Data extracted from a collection

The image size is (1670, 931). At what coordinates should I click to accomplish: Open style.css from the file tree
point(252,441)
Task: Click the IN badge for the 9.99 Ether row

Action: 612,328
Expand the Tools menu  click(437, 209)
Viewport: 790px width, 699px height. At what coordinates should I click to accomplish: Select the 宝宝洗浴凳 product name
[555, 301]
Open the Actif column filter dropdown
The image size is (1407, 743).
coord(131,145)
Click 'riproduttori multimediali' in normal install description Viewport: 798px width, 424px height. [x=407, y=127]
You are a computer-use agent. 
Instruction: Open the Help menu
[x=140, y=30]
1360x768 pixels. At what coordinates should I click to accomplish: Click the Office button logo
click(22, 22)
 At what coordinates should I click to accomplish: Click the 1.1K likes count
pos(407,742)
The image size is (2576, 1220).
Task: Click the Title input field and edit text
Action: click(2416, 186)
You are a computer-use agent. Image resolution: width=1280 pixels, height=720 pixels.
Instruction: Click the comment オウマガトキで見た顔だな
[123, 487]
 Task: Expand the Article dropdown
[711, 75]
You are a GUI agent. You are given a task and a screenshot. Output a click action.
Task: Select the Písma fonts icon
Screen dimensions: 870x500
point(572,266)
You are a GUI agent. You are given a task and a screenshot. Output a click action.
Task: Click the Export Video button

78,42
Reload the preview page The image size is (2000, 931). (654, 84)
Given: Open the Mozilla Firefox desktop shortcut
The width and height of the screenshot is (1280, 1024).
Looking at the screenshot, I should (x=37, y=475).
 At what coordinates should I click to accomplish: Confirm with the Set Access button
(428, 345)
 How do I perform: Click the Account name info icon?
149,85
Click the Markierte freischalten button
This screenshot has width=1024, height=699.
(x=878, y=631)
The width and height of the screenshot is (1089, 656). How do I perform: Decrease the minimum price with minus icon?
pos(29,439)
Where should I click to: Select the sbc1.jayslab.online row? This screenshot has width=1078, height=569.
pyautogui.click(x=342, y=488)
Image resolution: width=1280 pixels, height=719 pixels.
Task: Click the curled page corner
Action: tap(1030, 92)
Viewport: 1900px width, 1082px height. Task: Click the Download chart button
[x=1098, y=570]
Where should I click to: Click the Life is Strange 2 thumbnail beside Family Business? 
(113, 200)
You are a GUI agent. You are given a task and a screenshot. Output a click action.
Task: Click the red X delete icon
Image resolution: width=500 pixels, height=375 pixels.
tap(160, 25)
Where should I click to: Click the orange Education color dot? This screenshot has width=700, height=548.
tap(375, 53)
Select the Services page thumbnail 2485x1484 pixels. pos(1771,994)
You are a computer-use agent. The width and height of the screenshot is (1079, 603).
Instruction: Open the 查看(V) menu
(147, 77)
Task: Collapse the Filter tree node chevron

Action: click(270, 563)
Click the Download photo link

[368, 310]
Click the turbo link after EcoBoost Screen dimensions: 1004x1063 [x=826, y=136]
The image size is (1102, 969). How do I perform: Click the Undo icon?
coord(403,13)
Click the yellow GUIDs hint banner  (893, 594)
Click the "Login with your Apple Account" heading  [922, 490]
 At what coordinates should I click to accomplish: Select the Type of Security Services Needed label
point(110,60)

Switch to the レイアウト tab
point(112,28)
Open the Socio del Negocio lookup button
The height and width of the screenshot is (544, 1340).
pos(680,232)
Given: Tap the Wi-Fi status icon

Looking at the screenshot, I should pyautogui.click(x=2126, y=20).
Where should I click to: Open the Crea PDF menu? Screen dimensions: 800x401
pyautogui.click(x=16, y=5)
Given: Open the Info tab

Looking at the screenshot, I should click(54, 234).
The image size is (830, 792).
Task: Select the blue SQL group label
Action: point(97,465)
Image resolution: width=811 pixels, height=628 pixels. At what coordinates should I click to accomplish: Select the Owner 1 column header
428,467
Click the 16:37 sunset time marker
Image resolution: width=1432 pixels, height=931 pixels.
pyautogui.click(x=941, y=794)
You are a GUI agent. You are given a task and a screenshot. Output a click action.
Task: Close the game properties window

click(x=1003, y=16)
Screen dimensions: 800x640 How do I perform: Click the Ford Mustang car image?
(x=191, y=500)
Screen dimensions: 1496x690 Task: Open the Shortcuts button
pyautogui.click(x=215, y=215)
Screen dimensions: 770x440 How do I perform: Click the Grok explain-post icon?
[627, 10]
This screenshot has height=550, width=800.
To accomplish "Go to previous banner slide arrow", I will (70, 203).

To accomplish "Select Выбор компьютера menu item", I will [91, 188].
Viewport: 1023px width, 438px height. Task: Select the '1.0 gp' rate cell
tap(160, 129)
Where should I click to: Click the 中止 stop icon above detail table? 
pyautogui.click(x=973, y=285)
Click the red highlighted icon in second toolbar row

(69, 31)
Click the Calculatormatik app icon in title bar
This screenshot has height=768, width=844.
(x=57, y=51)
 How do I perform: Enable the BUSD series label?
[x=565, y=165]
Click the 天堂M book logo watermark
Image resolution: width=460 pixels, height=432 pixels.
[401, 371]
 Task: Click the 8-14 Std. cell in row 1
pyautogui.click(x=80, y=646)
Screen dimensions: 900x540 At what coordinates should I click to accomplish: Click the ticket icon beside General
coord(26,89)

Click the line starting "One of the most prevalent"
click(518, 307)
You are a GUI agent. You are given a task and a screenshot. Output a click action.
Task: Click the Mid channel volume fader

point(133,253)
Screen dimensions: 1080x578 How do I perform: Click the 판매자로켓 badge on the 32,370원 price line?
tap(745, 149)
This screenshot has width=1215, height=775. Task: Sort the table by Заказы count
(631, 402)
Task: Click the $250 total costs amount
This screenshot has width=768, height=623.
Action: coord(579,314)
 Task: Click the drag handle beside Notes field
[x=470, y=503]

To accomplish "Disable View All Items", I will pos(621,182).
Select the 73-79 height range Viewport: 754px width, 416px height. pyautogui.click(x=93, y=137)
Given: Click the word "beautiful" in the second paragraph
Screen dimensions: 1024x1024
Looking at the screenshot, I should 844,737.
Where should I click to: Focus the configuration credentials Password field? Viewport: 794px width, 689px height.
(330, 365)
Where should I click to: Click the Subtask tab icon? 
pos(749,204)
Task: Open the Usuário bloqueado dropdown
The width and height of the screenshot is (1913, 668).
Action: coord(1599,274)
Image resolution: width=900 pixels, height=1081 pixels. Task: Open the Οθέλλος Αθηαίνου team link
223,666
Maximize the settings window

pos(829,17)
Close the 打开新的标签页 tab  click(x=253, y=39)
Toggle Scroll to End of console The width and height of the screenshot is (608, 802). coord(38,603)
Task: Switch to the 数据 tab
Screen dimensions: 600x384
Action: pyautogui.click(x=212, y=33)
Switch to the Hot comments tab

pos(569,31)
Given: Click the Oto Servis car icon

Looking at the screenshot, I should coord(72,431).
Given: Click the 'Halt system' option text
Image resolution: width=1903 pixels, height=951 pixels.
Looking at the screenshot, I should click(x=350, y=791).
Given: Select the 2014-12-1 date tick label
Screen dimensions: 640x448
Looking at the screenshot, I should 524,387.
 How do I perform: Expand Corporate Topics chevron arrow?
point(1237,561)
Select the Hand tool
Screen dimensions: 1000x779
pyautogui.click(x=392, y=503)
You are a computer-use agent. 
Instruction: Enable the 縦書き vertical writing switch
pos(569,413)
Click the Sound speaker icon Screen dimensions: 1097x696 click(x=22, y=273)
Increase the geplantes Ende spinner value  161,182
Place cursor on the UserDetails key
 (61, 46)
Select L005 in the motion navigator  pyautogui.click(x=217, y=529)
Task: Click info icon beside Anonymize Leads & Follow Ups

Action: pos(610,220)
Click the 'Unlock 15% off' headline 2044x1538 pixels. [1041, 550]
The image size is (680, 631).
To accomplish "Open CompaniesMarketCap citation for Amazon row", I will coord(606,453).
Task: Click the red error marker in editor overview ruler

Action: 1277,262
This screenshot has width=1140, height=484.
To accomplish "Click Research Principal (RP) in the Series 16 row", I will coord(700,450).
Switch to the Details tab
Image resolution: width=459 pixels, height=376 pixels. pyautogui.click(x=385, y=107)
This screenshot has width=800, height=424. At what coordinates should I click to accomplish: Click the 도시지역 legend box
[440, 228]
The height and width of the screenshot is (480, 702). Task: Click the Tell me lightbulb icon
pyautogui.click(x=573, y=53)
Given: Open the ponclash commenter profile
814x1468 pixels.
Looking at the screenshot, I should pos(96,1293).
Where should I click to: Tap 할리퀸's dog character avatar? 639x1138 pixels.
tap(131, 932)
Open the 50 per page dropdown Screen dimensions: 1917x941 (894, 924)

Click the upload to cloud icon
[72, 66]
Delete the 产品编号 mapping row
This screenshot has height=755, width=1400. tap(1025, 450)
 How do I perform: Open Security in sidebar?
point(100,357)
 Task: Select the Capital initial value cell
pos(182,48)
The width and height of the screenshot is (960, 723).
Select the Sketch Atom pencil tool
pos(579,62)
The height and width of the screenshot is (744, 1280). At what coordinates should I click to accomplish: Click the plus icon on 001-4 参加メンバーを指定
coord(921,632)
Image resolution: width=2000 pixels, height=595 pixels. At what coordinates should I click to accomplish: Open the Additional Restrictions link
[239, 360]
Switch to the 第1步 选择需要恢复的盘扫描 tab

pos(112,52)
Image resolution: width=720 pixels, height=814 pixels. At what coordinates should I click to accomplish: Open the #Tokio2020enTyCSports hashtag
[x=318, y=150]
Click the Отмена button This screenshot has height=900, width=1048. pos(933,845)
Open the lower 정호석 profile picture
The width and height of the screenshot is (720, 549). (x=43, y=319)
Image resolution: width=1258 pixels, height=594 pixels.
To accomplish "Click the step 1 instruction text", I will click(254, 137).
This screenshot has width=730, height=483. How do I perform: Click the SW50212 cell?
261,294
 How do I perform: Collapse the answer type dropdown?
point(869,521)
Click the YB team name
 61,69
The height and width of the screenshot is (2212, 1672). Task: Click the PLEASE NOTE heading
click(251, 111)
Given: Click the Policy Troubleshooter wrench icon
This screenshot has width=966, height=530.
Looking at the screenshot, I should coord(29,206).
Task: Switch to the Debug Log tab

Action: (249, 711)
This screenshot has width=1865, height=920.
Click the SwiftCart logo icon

## Exercise
Which lines in the records above contain the string "computer"? Copy them.

## Response
You are a computer-use agent. 
You are a computer-use agent. Image resolution: width=1280 pixels, height=720 pixels.
You are a computer-use agent. The width and height of the screenshot is (1079, 603).
You are a computer-use agent. 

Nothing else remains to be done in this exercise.